Литмир - Электронная Библиотека
Содержание  
A
A

Кости ломило, ноги натоптались по станице, болели. Накануне приплыл из Керчи со шкурками Попсуйшапка, на ночь оба жаловались на пропавшую Варюшу и уснули, как обиженные младенцы. Костогрыз умылся, выкурил люльку натощак, потом — еще чуть свет — пошли они на ярмарку и за рвом наткнулись на Толстопята, у которого и спросили, честно ли служит в конвое Дионис.

— С таким голосом нигде не пропадет,— сказал Толстопят.— Государь любит наши песни и пляски.
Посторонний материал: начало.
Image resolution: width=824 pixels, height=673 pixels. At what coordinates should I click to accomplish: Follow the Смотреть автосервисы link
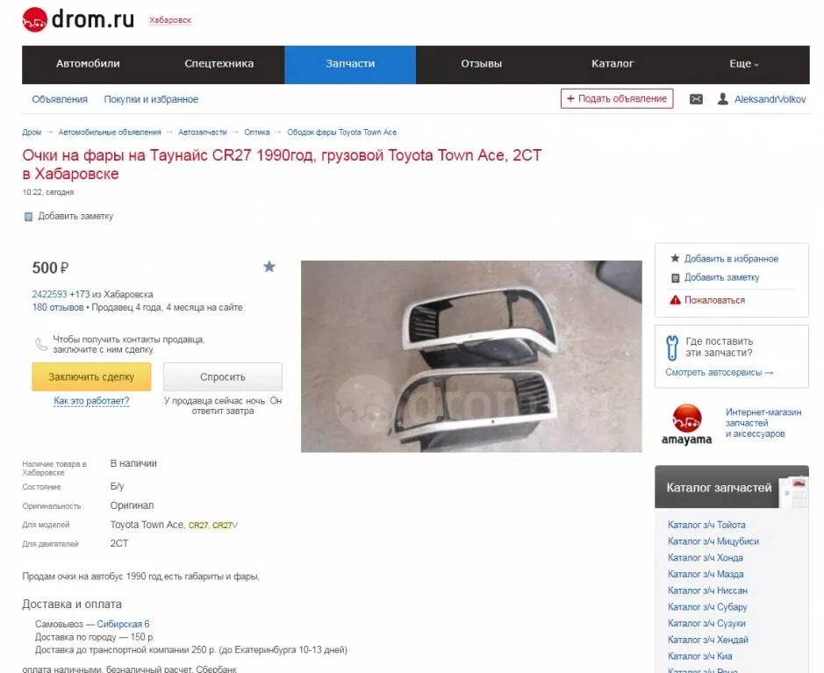click(720, 373)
Я послезавтра опять буду в Ливадии, что передать от деда?

— А передай, шо ждем на льготу с мундиром урядника и со знаком. А колы оставят ще на срок, то я буду гордиться, как индюк. Дед Лука, скажи, подтоптался уже, но ще ходит журавлиными шагами. Та скоро и я лягу к запорожцам. Ото поставим казака, и...

В Покровской церкви ждали депутатов войсковые регалии. Ах, если б вложило в них провидение живые уста, чего бы  не рассказали позднему роду людскому! Сколько казачьих рук прикасалось к ним, и где те руки? Сколько наказных атаманов шло за ними с выпертой грудью на парадах и на встречах важных особ, и где те атаманы? Цари склоняли головы к ним, и где те цари? Из рода в род освящают регалии славу казачью. Было что вспомнить войску.

В 1774 году река Кубань была объявлена русской границей на Кавказе. Предвидя новую войну с турками, правительство обратилось к запорожцам с призывом послужить на новом месте. Вечные переселенцы, они пустили корни и на Кубани, и неужели кто-нибудь в иной час вырвет их и разбросает по свету? В 1792 году «кош верных казаков», позднее — войско Черноморское, подготовился в полном составе перекинуться за Дунай, но Екатерина II обхитрила их указом, по которому казаки наделялись островом Фанагория со всею землею по правому берегу Кубани, от низовья ее к Усть-Лабинскому редуту, так что с одной стороны река Кубань, с другой же — Азовское море до Ейского городка служили границей войсковой земли. Так порешила Россия. И пришли, и высадились в Тамани и на Ейской косе с войсковым скарбом и куском ржаного хлеба, и протянули живые силы через всю заболоченную степь. Куда пришли?! Теперь чего только не брешут про казаков, но куда они пришли, на какие страдания?! Ничего, кроме неба, камышей и малярии. Пластуны сторожили спокойствие Черномории. Сидели они в воде, взлезали на высокие деревья, ползли змеей, кричали и свистели подобно зверям и птицам, окликая товарищей. Кто теперь это поймет, кто им, дряхлым или погубленным смертью, посочувствует?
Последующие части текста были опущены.